I was blessed to get a beautiful bouquet of flowers the hub and a juicer "from the boys" who are 3 and 5 1/2 months. They also bought me cards and took me out to lunch which was really nice.

As far as getting something from the hub, I think it's not so much an issue that I'm not his mom, but it's just nice that he does so out of appreciation of all that I do as his children's mom.

-- Anonymous, May 16, 2001


I had really hoped to get a present this Mother's Day since it was my first one. The baby's too young to pick out a gift, of course, but my husband could have picked one and signed it for the Boy.

I got nothing. My mother-in-law says it's her fault for teaching them as kids that they didn't need to buy her gifts, but he -got- her a gift this year. I'm still grumpy.

-- Anonymous, May 16, 2001


Cameron painted a terracotta pot and planted petunias in it for me, and Ferris made a plastic cup that says I Love You Mom, on a rainbow striped background. They made these themselves, with some help from their teachers, and I'm thrilled. That homemade stuff is priceless.

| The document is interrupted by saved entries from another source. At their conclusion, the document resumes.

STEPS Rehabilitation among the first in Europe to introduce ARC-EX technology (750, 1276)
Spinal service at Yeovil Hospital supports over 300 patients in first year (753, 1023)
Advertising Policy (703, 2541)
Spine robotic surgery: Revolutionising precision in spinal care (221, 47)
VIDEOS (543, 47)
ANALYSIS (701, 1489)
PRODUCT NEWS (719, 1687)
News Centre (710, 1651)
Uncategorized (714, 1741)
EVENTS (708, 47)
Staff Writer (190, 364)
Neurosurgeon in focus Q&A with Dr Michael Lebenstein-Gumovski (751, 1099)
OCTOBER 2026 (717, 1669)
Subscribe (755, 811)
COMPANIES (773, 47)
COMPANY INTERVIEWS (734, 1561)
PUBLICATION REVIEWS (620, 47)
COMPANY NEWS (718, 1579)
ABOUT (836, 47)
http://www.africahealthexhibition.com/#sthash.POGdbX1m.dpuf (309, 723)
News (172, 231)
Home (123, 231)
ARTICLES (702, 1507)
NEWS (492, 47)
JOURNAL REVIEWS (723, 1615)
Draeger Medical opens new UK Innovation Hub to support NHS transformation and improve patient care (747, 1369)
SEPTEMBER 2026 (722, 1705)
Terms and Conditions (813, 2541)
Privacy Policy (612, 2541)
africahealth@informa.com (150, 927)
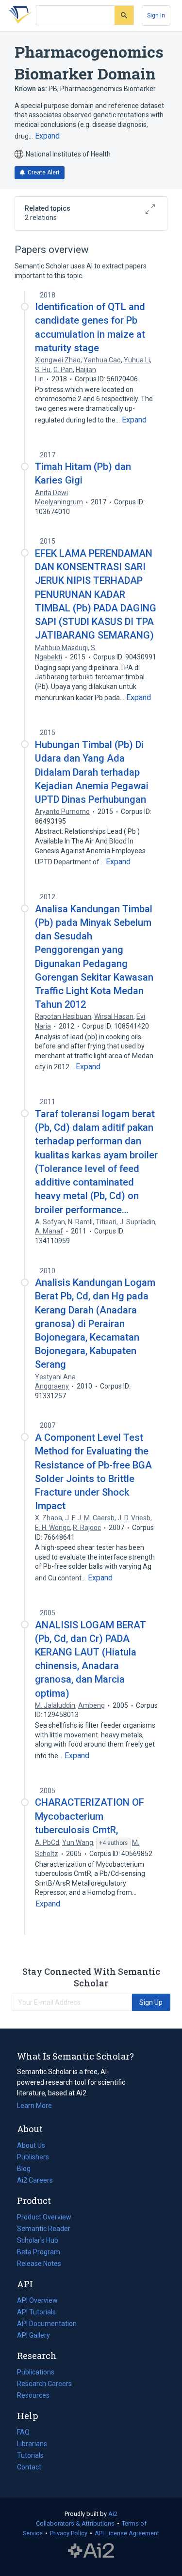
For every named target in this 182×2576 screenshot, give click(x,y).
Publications (35, 2373)
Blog (27, 2169)
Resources (33, 2396)
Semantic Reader (43, 2229)
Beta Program (38, 2252)
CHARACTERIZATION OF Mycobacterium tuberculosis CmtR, (89, 1815)
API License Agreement (127, 2533)
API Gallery (33, 2335)
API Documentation (47, 2324)
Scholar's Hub (37, 2240)
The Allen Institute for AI (91, 2550)
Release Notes (39, 2263)
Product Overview (44, 2217)
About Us (31, 2145)
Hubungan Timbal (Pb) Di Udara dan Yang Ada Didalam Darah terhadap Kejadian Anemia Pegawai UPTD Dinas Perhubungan (92, 772)
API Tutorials (36, 2312)
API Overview (37, 2300)
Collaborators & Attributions (75, 2523)
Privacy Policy (68, 2533)
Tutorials (30, 2455)
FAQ (23, 2432)
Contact (29, 2467)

We sent cards to my mom, and we sent her something from Amazon.

-- Anonymous, May 16, 2001


but not my husband because I'm not his mother. The idea of him thinking of me as that instead of as his wife gives me the creeps.

Not my point at all, and I don't think any husband who gives his wife something for that day thinks of her as his mother - it's more of a "hey, I know you have a tough job, here's something to show I appreciate all that you do, you're a good mom to our kids" sorta thing - which, believe me, mother's need all of that they can get. I don't think there is anything wrong with a husband doing that.

But when having small kids who obviously can't really do much for the day I thought it would have been nice to have gotten some sort of tip- o-the-hat from the husband acknowledging my past 7 months of sleepless nights, childbirth, the fun of pregnancy - you know, just trivial matters like that.

He didn't even get ~his~ mother anything - I sent her flowers. (I always send her flowers.)Of course, he's the one who got thanked for picking out such a beautiful arrangement - I don't think he even knew what I sent her. Doh!